Let’s now take at the performance for different effort levels.
par(mfrow=c(1,2))
ps.bp <- sapply(getIterationsInfo(bp.res),function(i) i$probs[,1])
ts.bp <- sapply(getIterationsInfo(bp.res),function(i) i$probs[,2])
PRcurve(ps.bp,ts.bp,main="PR curve",avg="vertical")
CRchart(ps.bp,ts.bp,main='Cumulative Recall curve',avg='vertical')
LOF is probably the most well-know outlier detection algorithm. The result of LOF is a local outlier score for each case. This means that the result can be regarded as a kind of ranking of outlyingness of the data set. LOF is based on the notion of the local distance of each case to its nearest neighbors.
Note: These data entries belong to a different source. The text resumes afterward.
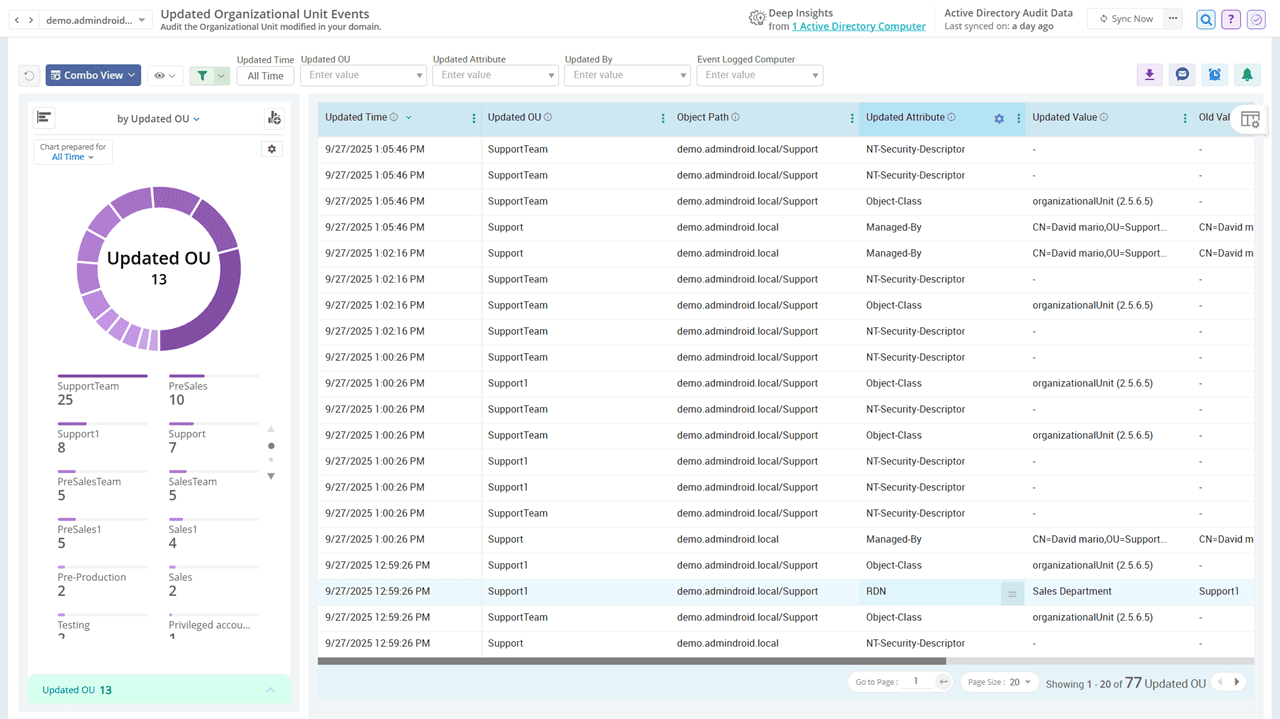This screenshot has width=1280, height=719.
Task: Open the table column settings icon
Action: pyautogui.click(x=1250, y=119)
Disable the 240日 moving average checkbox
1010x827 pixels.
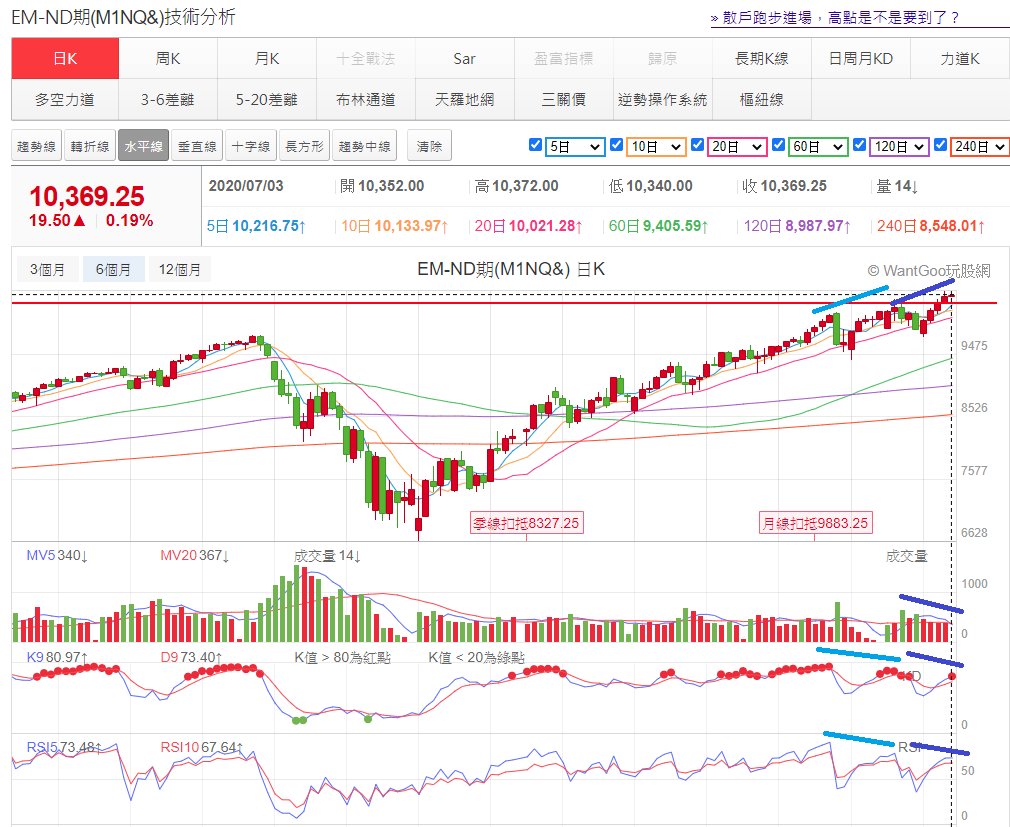pyautogui.click(x=940, y=146)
It tries to analyze this distance in the context of the typical distance within this neighborhood. This way it can cope with data sets with different data densities.
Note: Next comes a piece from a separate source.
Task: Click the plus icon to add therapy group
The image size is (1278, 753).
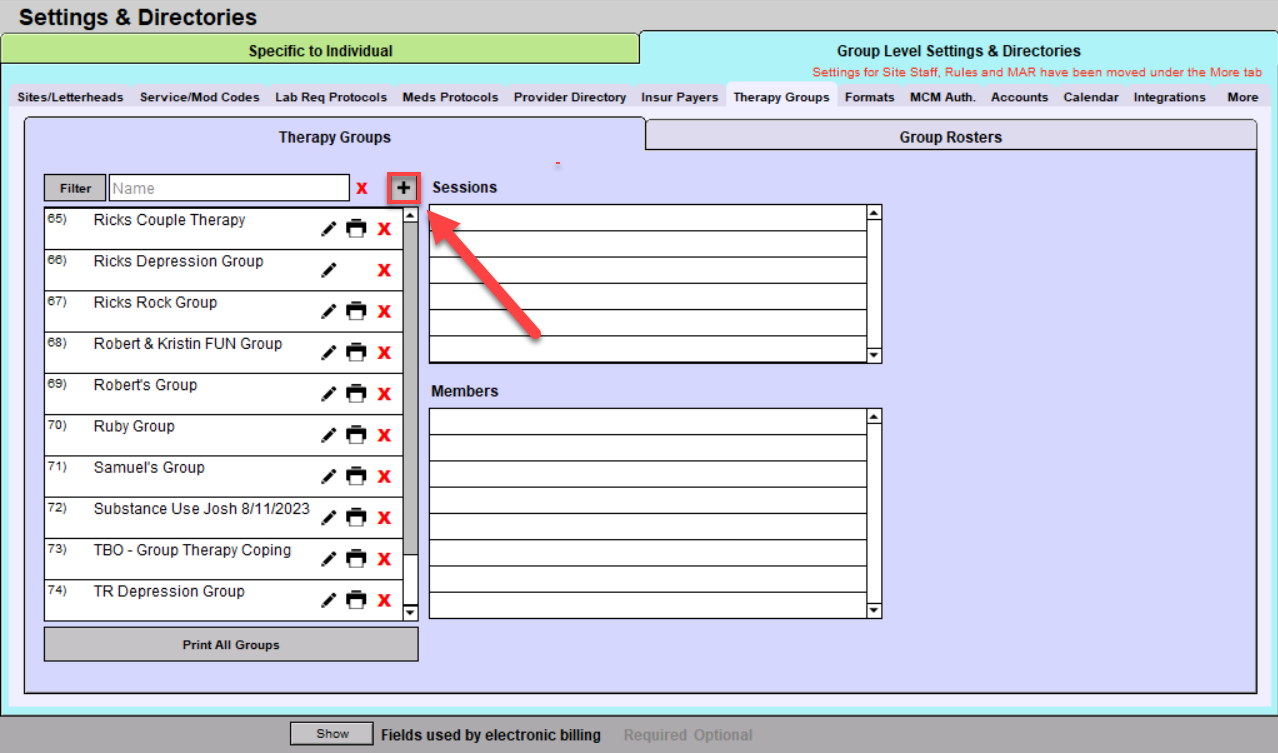Action: pos(403,188)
The k-distance of an object o (distk(o)) is the distance from o to its kth nearest neighbor. The k-distance neighborhood of o (Nk(o)) are the set of k nearest neighbors of o. The reachability-distance of an object o with respect to another object p is defined as reach.distk(o,p) = max{distk(p),d(o,p)}. If p and o are faraway from each other the reachability distance will be equal to their actual distance. If they are close to each other then this distance is substituted by distk(p). The local reachability-distance is the inverse of the average reachability-distance of its k-neighborhood. The LOF score of an observation captures the degree to which we can consider it an outlier.
The function lofactor() in package DMwR implements LOF. The following implements a workflow using this function:
LOF.wf <- function(form, train, test, k, ...) {
require(DMwR2, quietly=TRUE)
ntr <- nrow(train)
all <- as.data.frame(rbind(train,test))
N <- nrow(all)
ups <- split(all$Uprice,all$Prod)
r <- list(length=ups)
for(u in seq(along=ups))
r[[u]] <- if (NROW(ups[[u]]) > 3)
lofactor(ups[[u]],min(k,NROW(ups[[u]]) %/% 2))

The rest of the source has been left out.